Lieberman teases that his wife is more conservative than he is – “Hadassah calls herself my right wing” – and people who know them say she’s a strong influence. “A lot of Joe’s anti-Hollywood stuff comes from Hadassah,” says a longtime acquaintance. “Her ‘Joey, darling,’ walk-three-feet-behind-him act is bullshit – she’s a real steel magnolia, the iron hand in the velvet glove.”

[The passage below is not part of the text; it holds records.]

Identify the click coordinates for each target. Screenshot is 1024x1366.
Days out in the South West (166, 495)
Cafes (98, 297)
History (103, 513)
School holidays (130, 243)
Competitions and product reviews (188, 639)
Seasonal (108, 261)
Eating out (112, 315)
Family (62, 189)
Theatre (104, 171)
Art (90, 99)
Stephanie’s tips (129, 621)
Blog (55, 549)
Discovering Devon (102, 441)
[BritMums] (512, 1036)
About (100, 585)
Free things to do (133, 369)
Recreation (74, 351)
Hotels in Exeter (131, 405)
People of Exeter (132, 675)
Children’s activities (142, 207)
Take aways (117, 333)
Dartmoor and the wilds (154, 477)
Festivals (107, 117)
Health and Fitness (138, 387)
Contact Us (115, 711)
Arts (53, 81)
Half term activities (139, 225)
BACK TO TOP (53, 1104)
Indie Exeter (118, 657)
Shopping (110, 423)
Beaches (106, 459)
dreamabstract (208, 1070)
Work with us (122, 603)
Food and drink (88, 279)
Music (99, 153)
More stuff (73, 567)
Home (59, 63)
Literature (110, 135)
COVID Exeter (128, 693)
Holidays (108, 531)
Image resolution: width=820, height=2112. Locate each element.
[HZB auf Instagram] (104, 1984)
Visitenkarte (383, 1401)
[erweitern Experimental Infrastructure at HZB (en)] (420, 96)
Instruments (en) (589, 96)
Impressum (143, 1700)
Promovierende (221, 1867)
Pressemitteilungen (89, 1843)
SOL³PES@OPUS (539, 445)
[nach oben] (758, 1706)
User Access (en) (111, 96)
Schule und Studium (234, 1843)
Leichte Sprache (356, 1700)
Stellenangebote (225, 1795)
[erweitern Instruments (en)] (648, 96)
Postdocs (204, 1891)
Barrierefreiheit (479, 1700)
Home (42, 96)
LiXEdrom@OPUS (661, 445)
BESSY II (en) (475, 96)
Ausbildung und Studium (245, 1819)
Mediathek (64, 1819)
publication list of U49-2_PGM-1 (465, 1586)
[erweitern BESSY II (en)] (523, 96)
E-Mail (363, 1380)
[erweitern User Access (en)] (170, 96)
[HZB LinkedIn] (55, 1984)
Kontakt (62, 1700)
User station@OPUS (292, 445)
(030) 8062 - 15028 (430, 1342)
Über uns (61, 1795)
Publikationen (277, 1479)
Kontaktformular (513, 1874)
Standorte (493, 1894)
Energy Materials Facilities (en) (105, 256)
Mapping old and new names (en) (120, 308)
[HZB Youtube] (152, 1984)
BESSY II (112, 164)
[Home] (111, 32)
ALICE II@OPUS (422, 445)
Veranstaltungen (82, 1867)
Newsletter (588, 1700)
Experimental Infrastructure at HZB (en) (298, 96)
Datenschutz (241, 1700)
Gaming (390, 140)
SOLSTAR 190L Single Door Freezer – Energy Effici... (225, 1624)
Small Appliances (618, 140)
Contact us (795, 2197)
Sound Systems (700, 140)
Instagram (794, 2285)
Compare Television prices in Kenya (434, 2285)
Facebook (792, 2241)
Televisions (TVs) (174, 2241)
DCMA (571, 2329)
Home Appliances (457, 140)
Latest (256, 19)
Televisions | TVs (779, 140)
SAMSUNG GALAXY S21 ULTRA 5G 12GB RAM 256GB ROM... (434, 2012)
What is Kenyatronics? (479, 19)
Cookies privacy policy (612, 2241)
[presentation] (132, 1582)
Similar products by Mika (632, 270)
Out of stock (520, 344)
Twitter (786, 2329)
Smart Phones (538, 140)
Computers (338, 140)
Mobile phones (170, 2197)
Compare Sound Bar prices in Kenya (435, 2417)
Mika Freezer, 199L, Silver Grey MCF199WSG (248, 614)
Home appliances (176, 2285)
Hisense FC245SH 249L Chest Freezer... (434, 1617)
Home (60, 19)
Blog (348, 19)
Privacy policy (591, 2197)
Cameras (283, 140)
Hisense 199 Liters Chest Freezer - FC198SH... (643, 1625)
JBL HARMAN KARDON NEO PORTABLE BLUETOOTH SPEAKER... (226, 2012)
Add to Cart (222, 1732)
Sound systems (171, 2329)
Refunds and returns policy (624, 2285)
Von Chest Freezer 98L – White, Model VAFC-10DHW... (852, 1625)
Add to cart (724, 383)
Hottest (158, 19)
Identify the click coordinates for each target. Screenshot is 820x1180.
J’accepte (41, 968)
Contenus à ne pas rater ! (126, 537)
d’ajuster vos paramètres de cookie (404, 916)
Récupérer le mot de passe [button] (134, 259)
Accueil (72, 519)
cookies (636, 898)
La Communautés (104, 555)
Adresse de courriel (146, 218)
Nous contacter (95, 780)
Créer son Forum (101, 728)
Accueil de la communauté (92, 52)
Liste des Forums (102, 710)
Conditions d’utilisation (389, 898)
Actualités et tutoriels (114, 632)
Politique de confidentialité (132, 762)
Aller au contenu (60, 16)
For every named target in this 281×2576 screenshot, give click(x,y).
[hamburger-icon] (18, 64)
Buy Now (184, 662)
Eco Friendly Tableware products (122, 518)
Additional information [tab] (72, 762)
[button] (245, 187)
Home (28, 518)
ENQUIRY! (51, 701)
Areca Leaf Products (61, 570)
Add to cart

At the Manchester, New Hampshire, Democratic headquarters, TV reporters and cameramen give Lieberman the full rock-star treatment as he steps out of an SUV. Inside, giving a rousing get-out-the-vote speech, he has a larger-than-life aura even as he stands on an upturned plastic box (he later tells me, “I like to say I’m 5 feet 91⁄2 inches, but I think I’ve shrunk. But Bush isn’t that tall. He’s lowered the bar for presidential height”). He’s looser today, and his rhetoric is more charged up. “The Republicans can’t tell the difference between their right hand and their far right hand,” he jokes. “We’ve got a president who has shown leadership on the war on terrorism, but that’s all. We pay our presidents to lead us on more than one issue at a time.”
Peter Burling, the Democratic leader of the New Hampshire House, enthuses afterward, “This guy is for real.” Adds Peter Sullivan, a Democratic state representative, “I’ll be leaning toward voting for him – if he runs.”
And so the countdown to Al Gore’s decision continues: “Most of the time I think there’s no way he’ll do it and this is all about promoting his book,” says one former aide. “But he’s been in Iowa, campaigning for other people, and you don’t do that unless you want something back.” A financier who stays in touch with Gore opines: “I think the chance of Gore running is at 75 percent.”
Under that scenario, Lieberman’s out of the game. Or is he? Another Gore confidant suggests an entirely new, and plausible, possibility: “I think Gore will run, but he’ll cut Joe free from the pledge. He’ll say, Joe, do what you want. That way, Gore would feel no obligation to name Joe VP again.”
I track Lieberman down at the NASDAQ headquarters in Times Square, where he’s just given a speech, and run the scenario by him. Would he run under these circumstances? “I hadn’t heard that,” he says, his expression startled. “I hate not to answer your question, but I haven’t thought about it.” He starts to turn away, then flashes a grin and throws up his hands, saying, “Anything is possible!”